The superior cervical ganglion is the largest sympathetic ganglion in the body, approximately 2.5 cm long, lying posterior to the internal carotid artery and anterior to the longus capitis and longus colli muscles at the C2-C3 level. It receives preganglionic fibres from the upper thoracic spinal cord via the cervical sympathetic trunk, and sends postganglionic fibres via the internal and external carotid arteries to innervate the entire head and face with sympathetic supply including the dilator pupillae, superior tarsal muscle, facial sweat glands, and blood vessels.
Injury to the superior cervical ganglion or the postganglionic sympathetic fibres leaving it produces a complete postganglionic Horner syndrome (ipsilateral miosis, ptosis, anhidrosis of the entire ipsilateral face) since the external carotid-distributed facial sympathetics as well as the internal carotid fibres are all interrupted at this level. The ganglion is at risk during radical neck dissection and from tumours in the carotid space and skull base. Superior cervical ganglion block at C2-C3 is performed for head and neck pain, cluster headache, and atypical facial pain.

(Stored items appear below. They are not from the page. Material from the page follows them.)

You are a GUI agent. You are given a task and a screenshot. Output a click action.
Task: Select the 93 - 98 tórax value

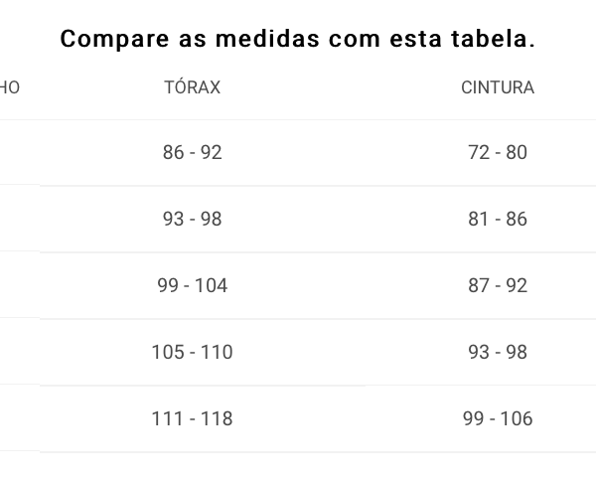coord(193,219)
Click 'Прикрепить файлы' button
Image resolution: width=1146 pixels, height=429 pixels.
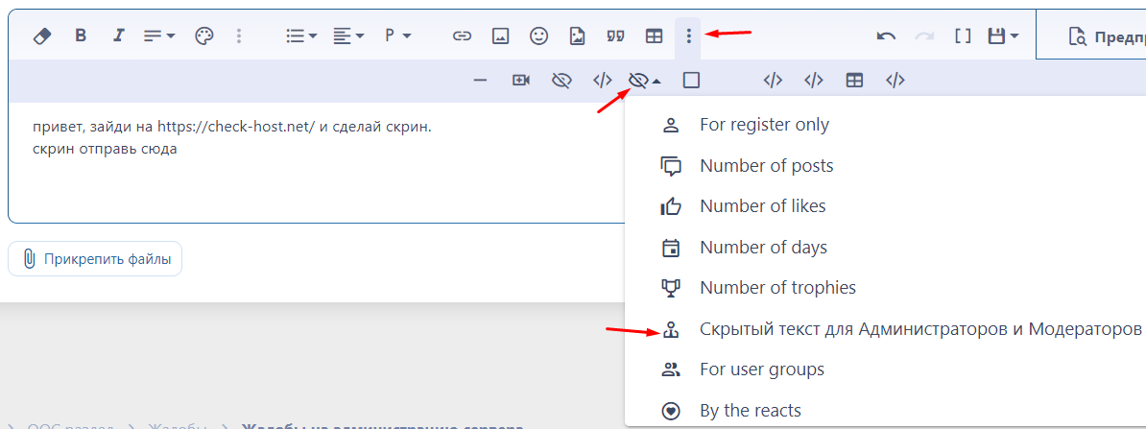[x=95, y=258]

Tumour infiltration, neck dissection, or trauma at the superior cervical ganglion level produces a complete postganglionic Horner syndrome with miosis, ptosis, and anhidrosis of the entire ipsilateral face (distinguishing it from the partial anhidrosis of preganglionic lesions), diagnosed pharmacologically with cocaine and hydroxyamphetamine testing.
Injection of local anaesthetic at the C2-C3 level targeting the superior cervical ganglion blocks sympathetic outflow to the head and face, used therapeutically for cluster headache, atypical facial pain, complex regional pain syndrome of the head, and as a diagnostic test to confirm sympathetically maintained pain.